YOUR GOAL – Look down the entries below and report how many lines hold the string "area"; write nothing else.

RECORDS TO USE –

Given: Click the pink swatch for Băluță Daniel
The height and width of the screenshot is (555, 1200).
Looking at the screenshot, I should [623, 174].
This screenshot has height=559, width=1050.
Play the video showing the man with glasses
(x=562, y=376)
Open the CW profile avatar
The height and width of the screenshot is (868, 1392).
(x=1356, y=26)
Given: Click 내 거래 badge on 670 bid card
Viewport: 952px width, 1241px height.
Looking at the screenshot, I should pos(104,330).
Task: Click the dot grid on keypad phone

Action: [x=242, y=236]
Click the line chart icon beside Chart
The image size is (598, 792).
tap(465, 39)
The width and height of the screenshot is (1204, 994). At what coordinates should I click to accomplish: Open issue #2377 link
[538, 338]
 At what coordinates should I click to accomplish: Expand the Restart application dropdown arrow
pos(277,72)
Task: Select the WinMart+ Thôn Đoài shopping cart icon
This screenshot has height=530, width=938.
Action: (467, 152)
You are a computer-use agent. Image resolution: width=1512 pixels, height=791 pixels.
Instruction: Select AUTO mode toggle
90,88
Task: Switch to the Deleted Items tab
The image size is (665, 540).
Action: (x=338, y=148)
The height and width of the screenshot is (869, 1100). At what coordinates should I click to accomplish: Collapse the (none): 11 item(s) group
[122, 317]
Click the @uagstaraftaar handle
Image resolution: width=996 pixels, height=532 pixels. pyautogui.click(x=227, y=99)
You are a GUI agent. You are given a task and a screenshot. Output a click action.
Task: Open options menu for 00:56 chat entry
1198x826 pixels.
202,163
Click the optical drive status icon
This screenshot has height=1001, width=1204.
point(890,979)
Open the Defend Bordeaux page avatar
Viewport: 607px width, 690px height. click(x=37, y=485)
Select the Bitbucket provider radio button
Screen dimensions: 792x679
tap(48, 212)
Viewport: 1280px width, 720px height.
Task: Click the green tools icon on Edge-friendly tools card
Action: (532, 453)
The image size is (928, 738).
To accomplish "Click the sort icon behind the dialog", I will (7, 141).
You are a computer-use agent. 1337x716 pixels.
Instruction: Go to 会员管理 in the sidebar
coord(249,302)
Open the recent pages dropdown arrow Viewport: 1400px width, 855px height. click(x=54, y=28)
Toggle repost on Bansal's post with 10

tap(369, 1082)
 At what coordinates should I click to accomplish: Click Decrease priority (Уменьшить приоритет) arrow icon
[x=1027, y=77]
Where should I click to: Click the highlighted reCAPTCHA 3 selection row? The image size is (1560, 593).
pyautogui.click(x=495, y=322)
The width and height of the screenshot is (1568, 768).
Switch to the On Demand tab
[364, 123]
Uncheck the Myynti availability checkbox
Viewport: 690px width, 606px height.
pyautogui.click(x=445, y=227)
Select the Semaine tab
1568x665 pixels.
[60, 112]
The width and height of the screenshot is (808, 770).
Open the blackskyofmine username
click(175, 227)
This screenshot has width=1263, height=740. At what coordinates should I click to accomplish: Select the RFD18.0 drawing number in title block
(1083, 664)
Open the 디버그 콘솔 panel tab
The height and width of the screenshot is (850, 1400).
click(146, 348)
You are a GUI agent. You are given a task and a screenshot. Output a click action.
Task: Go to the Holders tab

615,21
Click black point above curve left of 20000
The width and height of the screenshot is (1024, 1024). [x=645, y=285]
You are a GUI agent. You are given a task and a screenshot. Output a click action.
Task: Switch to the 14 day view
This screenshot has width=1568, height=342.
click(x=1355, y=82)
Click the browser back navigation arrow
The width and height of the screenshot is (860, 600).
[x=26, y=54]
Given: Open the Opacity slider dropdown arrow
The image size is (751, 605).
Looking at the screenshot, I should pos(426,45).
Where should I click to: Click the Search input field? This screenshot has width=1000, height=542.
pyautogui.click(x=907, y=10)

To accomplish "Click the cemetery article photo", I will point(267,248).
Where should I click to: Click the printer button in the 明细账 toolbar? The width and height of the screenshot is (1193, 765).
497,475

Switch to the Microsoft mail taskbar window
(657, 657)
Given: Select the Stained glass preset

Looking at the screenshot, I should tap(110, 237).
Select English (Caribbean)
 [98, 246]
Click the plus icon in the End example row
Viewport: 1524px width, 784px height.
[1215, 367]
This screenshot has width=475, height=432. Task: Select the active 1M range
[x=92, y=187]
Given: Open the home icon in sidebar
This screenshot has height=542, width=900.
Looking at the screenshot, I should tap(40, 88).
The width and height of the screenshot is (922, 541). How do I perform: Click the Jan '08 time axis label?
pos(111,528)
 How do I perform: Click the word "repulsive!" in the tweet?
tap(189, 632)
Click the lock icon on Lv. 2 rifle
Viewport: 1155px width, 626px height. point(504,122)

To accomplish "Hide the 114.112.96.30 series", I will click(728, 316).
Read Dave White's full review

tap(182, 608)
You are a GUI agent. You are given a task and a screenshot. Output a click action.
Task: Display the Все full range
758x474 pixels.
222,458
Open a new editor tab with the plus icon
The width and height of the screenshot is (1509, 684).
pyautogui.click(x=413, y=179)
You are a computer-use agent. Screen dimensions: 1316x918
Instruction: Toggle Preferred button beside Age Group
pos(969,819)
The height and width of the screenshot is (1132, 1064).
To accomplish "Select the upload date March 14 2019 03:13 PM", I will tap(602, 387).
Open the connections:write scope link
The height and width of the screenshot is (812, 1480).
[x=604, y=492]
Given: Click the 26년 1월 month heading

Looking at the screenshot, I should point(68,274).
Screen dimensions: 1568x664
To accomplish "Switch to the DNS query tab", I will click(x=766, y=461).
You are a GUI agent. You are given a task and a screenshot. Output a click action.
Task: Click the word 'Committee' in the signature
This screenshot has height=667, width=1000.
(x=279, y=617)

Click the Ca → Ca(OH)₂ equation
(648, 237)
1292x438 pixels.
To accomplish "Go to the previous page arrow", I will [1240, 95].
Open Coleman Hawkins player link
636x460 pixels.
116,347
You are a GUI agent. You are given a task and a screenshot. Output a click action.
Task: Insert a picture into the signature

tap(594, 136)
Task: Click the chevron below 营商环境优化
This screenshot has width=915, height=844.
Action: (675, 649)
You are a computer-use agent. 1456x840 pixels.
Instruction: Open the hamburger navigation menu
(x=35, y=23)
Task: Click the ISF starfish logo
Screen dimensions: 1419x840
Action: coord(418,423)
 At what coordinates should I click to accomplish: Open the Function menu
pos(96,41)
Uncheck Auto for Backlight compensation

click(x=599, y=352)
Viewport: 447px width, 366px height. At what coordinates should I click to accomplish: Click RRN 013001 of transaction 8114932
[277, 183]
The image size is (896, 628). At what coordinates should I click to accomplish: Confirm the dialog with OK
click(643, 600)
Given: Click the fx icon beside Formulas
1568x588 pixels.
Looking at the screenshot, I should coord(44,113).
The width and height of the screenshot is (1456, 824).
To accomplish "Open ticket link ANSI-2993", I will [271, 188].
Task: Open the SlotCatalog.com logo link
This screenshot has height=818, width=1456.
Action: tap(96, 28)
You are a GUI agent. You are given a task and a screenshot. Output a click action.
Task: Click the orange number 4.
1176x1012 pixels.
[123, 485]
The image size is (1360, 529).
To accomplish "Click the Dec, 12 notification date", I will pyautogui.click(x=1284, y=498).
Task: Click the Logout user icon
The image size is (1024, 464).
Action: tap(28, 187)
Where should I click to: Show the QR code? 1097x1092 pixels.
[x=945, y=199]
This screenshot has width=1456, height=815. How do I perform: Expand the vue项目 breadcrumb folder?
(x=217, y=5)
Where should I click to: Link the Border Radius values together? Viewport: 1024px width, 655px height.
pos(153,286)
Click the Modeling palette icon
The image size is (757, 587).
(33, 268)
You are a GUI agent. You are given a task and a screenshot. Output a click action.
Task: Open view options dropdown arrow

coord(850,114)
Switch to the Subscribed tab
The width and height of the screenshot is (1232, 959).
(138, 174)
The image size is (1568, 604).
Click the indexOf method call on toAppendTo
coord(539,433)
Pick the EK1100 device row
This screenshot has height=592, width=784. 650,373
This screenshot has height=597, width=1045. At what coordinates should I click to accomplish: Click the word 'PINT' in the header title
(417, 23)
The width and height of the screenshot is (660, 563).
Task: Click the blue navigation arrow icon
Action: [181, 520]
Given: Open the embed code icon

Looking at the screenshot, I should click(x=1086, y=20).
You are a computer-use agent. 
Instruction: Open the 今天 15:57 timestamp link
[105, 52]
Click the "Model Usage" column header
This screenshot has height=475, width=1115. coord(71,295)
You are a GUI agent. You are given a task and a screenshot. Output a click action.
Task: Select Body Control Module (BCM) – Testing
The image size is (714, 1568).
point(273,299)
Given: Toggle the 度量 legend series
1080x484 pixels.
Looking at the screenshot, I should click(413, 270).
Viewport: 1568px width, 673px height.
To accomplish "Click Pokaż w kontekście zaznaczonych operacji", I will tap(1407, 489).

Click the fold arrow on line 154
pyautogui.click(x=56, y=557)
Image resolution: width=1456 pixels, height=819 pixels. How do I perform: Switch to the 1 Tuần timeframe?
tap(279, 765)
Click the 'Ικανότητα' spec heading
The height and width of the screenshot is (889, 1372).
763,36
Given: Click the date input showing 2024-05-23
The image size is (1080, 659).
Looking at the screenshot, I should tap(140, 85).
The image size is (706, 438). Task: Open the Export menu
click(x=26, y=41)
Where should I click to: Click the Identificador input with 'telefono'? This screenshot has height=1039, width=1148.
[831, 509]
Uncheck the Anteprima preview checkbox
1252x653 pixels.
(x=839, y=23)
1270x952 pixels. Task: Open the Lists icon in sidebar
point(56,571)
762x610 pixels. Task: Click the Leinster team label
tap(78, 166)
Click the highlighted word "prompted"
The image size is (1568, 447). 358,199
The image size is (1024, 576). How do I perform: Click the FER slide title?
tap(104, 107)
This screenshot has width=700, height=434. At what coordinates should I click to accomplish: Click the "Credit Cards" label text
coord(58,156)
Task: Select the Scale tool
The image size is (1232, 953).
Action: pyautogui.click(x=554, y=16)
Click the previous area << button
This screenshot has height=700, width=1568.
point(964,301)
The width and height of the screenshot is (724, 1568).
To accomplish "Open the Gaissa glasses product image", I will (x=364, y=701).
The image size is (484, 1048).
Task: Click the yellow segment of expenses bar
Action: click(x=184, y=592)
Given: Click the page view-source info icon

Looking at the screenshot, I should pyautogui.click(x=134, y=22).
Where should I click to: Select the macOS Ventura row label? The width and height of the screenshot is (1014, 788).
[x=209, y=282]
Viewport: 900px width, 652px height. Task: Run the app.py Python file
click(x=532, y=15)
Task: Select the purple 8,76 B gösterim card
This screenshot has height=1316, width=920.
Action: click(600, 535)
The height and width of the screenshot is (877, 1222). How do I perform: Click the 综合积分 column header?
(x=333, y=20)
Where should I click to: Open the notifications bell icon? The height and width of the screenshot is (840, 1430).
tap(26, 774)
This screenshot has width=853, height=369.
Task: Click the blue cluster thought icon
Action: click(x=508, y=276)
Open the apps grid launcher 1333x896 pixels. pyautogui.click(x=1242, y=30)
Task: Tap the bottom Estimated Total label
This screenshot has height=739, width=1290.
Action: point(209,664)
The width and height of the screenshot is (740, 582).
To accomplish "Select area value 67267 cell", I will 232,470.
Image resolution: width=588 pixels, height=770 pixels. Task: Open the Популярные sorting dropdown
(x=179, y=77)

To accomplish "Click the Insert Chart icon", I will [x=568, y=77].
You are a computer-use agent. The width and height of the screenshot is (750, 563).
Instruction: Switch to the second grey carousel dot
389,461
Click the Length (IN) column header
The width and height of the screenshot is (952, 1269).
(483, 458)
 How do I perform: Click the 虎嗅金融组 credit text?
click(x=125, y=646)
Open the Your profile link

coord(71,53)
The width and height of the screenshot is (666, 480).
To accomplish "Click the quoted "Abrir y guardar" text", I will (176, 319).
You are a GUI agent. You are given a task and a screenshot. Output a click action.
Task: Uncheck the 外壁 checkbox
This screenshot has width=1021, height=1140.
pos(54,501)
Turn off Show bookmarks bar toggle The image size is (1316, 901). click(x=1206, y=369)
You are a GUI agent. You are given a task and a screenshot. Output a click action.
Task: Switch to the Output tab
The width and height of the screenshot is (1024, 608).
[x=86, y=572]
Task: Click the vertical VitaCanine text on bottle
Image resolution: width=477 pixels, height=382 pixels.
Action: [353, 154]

ANSWER SECTION – 2